## Required task
Copy the material below word for word, from its first line through the line containing "I will point(111,434).", both lines included.

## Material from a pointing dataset
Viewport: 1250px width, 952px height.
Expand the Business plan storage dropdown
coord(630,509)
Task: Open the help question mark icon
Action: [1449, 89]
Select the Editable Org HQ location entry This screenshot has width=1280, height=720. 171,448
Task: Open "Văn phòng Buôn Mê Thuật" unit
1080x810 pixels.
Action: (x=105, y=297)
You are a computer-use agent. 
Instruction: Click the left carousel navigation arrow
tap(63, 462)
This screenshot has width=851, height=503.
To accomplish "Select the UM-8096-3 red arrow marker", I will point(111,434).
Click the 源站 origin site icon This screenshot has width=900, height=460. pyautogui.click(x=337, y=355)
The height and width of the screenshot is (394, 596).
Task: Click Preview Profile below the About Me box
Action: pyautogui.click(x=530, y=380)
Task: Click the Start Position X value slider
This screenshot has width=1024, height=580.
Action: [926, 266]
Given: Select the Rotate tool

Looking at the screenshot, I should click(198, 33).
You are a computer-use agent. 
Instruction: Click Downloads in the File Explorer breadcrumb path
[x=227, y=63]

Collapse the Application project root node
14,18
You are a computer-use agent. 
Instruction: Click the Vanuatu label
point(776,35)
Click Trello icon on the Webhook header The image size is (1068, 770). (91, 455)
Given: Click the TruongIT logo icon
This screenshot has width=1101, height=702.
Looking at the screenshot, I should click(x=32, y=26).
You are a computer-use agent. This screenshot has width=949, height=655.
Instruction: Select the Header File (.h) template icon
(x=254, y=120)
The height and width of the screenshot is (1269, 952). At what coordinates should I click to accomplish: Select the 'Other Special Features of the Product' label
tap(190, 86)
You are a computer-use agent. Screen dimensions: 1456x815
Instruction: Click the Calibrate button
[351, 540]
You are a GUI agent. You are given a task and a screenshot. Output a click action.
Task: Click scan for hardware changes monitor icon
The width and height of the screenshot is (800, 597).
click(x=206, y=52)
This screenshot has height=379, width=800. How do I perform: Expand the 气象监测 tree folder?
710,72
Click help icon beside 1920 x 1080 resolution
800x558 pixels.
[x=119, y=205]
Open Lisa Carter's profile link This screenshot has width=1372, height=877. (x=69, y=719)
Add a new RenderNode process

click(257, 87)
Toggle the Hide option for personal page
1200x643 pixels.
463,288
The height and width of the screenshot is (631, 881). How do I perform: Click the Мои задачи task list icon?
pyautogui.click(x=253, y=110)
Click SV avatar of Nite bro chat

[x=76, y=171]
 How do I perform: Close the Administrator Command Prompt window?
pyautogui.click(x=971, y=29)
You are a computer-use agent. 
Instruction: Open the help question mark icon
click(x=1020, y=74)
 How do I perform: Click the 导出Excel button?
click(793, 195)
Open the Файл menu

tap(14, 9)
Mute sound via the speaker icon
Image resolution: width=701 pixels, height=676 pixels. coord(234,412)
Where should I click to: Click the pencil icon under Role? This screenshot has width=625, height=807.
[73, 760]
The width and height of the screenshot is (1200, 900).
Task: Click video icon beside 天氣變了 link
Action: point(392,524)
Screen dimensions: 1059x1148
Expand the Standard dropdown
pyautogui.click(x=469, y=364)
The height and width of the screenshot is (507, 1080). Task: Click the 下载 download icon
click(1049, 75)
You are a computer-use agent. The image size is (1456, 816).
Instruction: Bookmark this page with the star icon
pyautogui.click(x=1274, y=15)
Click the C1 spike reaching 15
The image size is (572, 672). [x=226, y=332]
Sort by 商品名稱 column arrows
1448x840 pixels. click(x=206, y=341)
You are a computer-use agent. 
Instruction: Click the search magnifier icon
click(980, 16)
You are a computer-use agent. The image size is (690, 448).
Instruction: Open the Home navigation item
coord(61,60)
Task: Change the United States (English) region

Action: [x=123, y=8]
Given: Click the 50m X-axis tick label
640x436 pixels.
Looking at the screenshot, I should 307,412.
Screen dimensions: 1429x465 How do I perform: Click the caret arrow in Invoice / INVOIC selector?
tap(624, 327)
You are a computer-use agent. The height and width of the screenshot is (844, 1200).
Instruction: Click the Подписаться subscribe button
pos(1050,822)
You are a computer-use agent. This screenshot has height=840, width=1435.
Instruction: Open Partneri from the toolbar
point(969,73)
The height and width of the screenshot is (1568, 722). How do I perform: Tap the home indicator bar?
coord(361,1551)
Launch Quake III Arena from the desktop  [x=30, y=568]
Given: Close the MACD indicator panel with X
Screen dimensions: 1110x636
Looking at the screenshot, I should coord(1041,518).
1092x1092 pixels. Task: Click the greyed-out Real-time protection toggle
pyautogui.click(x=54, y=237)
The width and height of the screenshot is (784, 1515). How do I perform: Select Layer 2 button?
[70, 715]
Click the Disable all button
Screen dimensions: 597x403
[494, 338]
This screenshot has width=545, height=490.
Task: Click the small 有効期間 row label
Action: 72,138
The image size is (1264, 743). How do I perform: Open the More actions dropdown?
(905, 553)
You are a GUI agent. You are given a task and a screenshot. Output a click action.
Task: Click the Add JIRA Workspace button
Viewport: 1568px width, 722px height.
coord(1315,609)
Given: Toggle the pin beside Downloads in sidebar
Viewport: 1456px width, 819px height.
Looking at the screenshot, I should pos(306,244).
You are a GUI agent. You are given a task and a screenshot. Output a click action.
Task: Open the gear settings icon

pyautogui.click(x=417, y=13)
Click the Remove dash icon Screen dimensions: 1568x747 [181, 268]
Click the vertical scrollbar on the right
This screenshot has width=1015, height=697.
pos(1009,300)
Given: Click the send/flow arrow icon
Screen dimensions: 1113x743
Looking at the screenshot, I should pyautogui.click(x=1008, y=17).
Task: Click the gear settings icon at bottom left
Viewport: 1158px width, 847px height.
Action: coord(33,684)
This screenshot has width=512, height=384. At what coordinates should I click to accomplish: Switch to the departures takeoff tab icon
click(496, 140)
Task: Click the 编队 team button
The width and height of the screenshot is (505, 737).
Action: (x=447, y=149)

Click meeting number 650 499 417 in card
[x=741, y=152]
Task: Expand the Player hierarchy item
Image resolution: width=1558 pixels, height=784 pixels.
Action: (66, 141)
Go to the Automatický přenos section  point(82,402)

## Answer to this exercise
Viewport: 1250px width, 952px height.
Expand the Business plan storage dropdown
coord(630,509)
Task: Open the help question mark icon
Action: [1449, 89]
Select the Editable Org HQ location entry This screenshot has width=1280, height=720. 171,448
Task: Open "Văn phòng Buôn Mê Thuật" unit
1080x810 pixels.
Action: (x=105, y=297)
You are a computer-use agent. 
Instruction: Click the left carousel navigation arrow
tap(63, 462)
This screenshot has width=851, height=503.
To accomplish "Select the UM-8096-3 red arrow marker", I will point(111,434).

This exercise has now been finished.